# Mother working, father on JSA, Entitled to something?



## notak (31 Jul 2012)

Hi everyone,

hoping someone can give some advice. My Dad lost his job 18months ago.

My mam earns €2800 per month. Their mortgage with insurances that they have no choice other than to pay are €2000. My dad received JSB for a while but when it ran out months ago they said he wouldnt be entitled to JSA as my mam earned too much. 

He did a FÁS course recently which he got €11 per week for. 

Now he's had to sign back on for credits? Sorry I dont understand this much. 



Is he entitled to any payment? They are struggling to pay utility bills and are living on €200 per week to include everything other than mortgage. 

My dad was recently awarded a medical card but my mam refused.

Id be very grateful is someone could offer some advice.

Mod Edit : I just updated the title for better clarity


----------



## wbbs (31 Jul 2012)

I'm afraid I don't think so from a social welfare point of view.  Best bet would be to approach lender to try and reduce payments to manageable level.   However first they need to look at their budget and everything they spend, the lender will want details of all their outgoings and will look to see that they are justified.  For example if they are paying top of the range Sky package the lender will more than likely pick out that or anything similar and suggest reduction.
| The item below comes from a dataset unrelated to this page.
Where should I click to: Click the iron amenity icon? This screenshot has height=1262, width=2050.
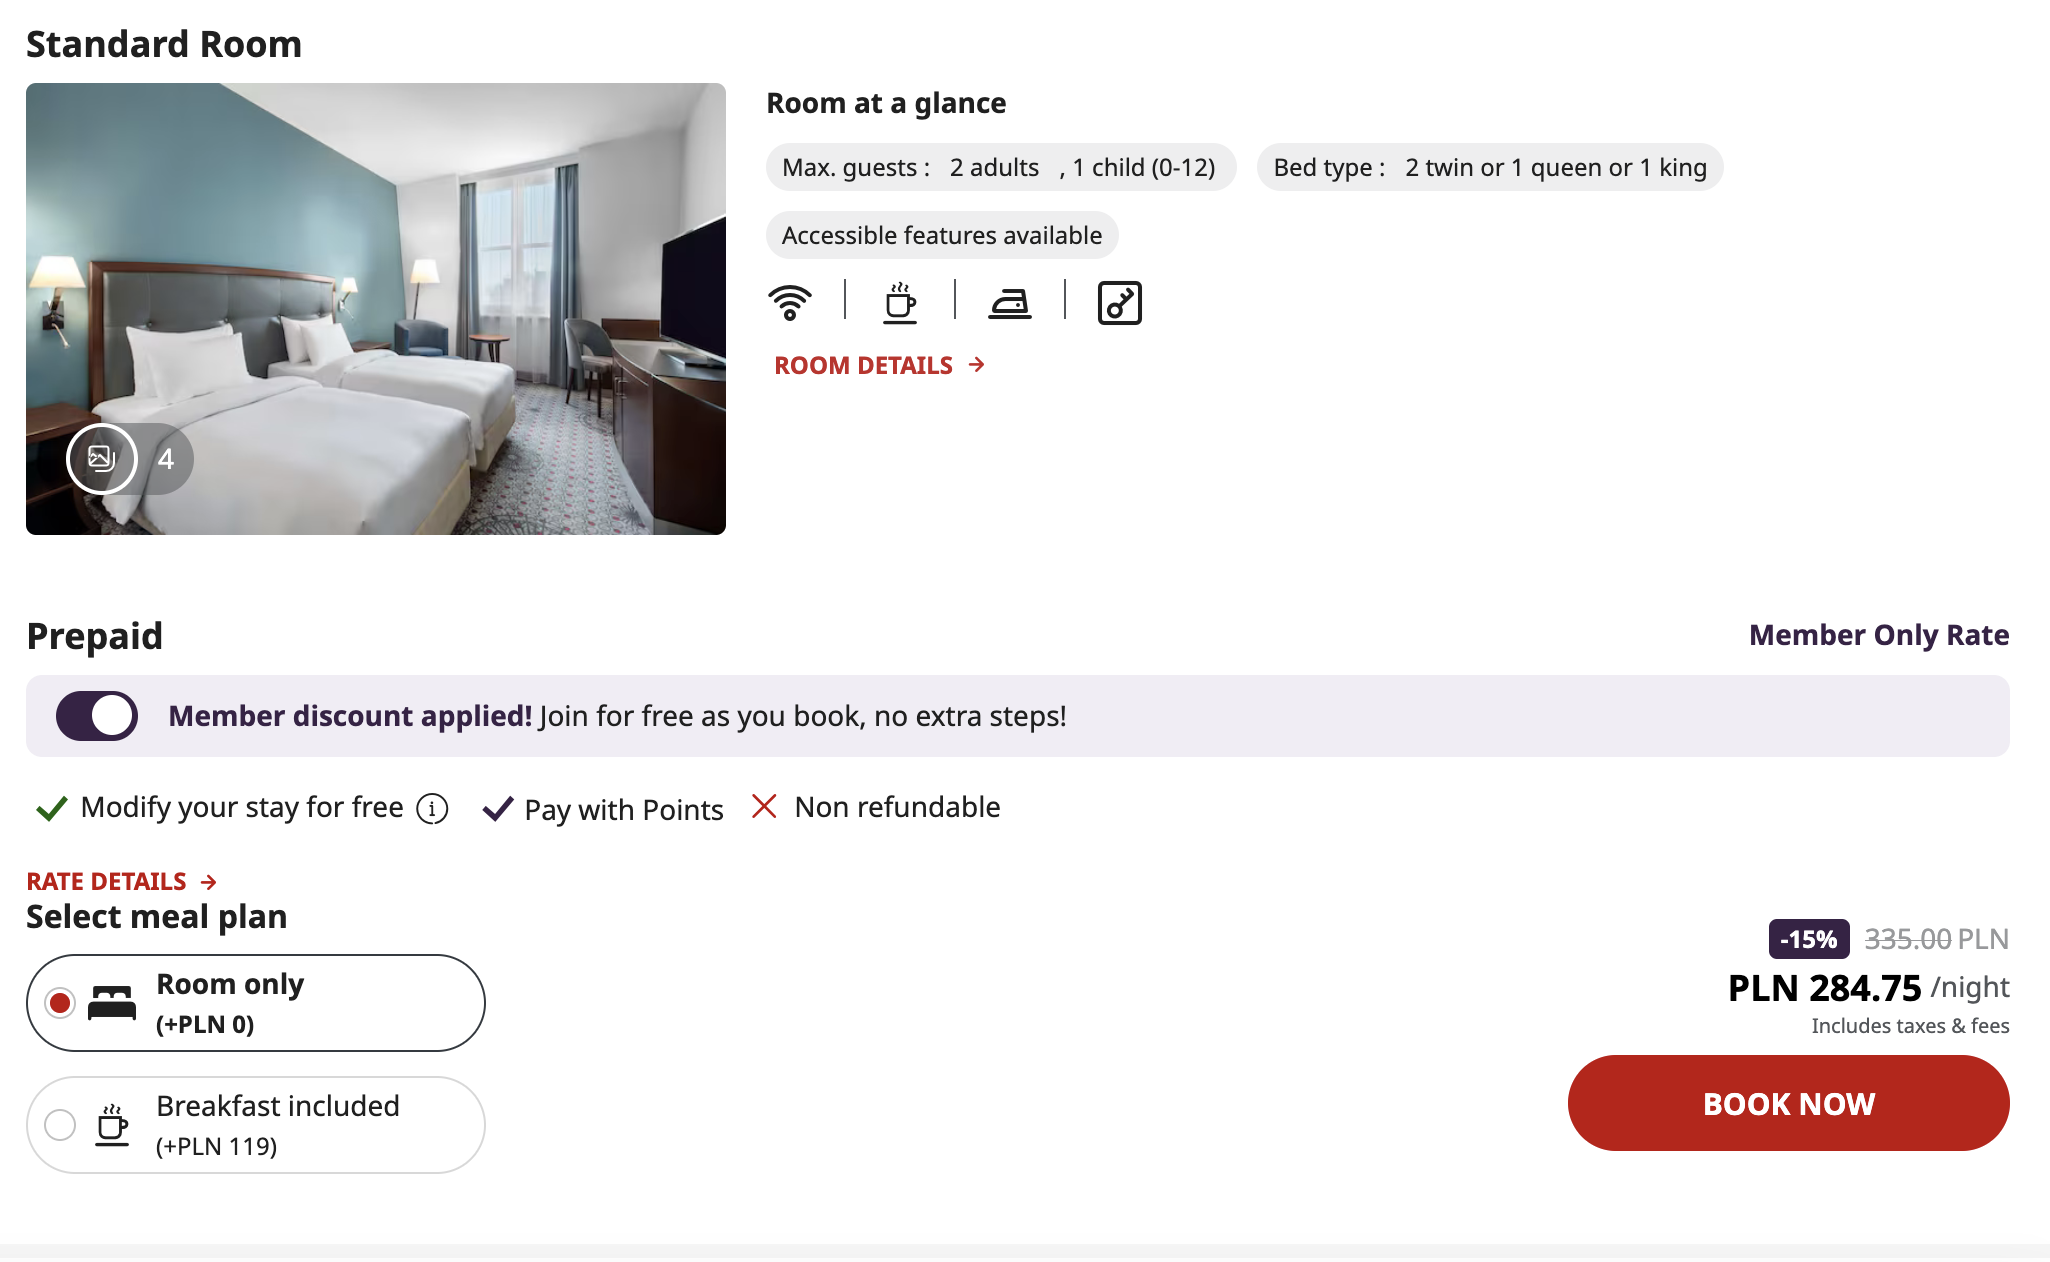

Perhaps if they could get an appointment with MABS to have a look at their budget, what area of the country are we talking about?   Sometimes the Citizens Information offices, if there is one nearby, can have people who are quite expert in this sort of thing too.


----------



## gipimann (31 Jul 2012)

The reason your father has been asked to sign for credits is to keep his PRSI record up to date - the credited PRSI will be counted towards his pension.

Unfortunately your mother's income is ruling out payment for your father, as her income is assessed against him.   Mortgage repayments aren't taken into account for means tests (although it is for medical card).

Are you saying your mother refused a card, or was she refused a card?   If she has a medical card, her USC payments could be reduced (as medical card holders only pay a max of 4%), she could avail of free medical care including eye tests.  That may help a little with the financial situation.

Have they spoken to their lender about reducing repayments?


----------



## notak (31 Jul 2012)

thanks Gipimann & Wbbs

My dad was awarded a medical card, my mams wasnt. The sent in one application , my dad got awarded a card, my mam didnt. They said she earned too much.

I dont know if theyve approached lender, Im just very aware of the tension its causing in their house. They dont have top of the range stuff, Sky & that.

Dads been to Citizens Information & they were usless, any question he asked the advisor just looked up the CI website and read out what she saw. They live in Dublin. 


Thanks you both for the advice I will pass it on, was really just wanting to know if hed be entitled to a sw payment or hse payment . Or if hed become re-eligible If he doesnt find employment soon.


----------



## wbbs (31 Jul 2012)

No, I'm afraid he won't become eligible again unless something changes in the house income wise, and hopefully your mother will remain in work.

Approach the lender for a reduction, have a look at the MABS website to see how to approach this, you might be able to get an appointment with MABS but there is a waiting list and you would not be a priority.  You could ring their helpline and get some advice before you try lender.

Citizens Info can be hit and miss, they are mainly volunteers and social welfare queries are the most common they deal with, you might have hit lucky and got someone with a debt management background who could have been useful but you never know who you get and mostly they do just look up the stuff for people, a lot of their clients would not have access or be able to do that themselves.


----------



## Spidey (4 Aug 2012)

Hi,.i would suggest that your mother asks for a reduction on house payment. Not sure what age they are so dont want to put pressure on down the line. % only or defered.% for 5 years, extending life of loan all these will reduce. 2000 would put that as 500k at guess but % only would be a lot lot les and could help short term while father is looking for work.


----------



## maryb (8 Oct 2012)

Has your Dad transferred his tax credits to your Mum? It might increase her take home pay.


----------



## Kkma (9 Oct 2012)

Hi there, there are some training schemes where the participants receive payments that are not means tested, e.g. https://www.welfare.ie/EN/OperationalGuidelines/pages/vtos.aspx - maybe your Dad could look into doing something along those lines.


----------



## user name (10 Oct 2012)

Have they any children under 18 or in full time education, they may be entitled to Family income supplement.


----------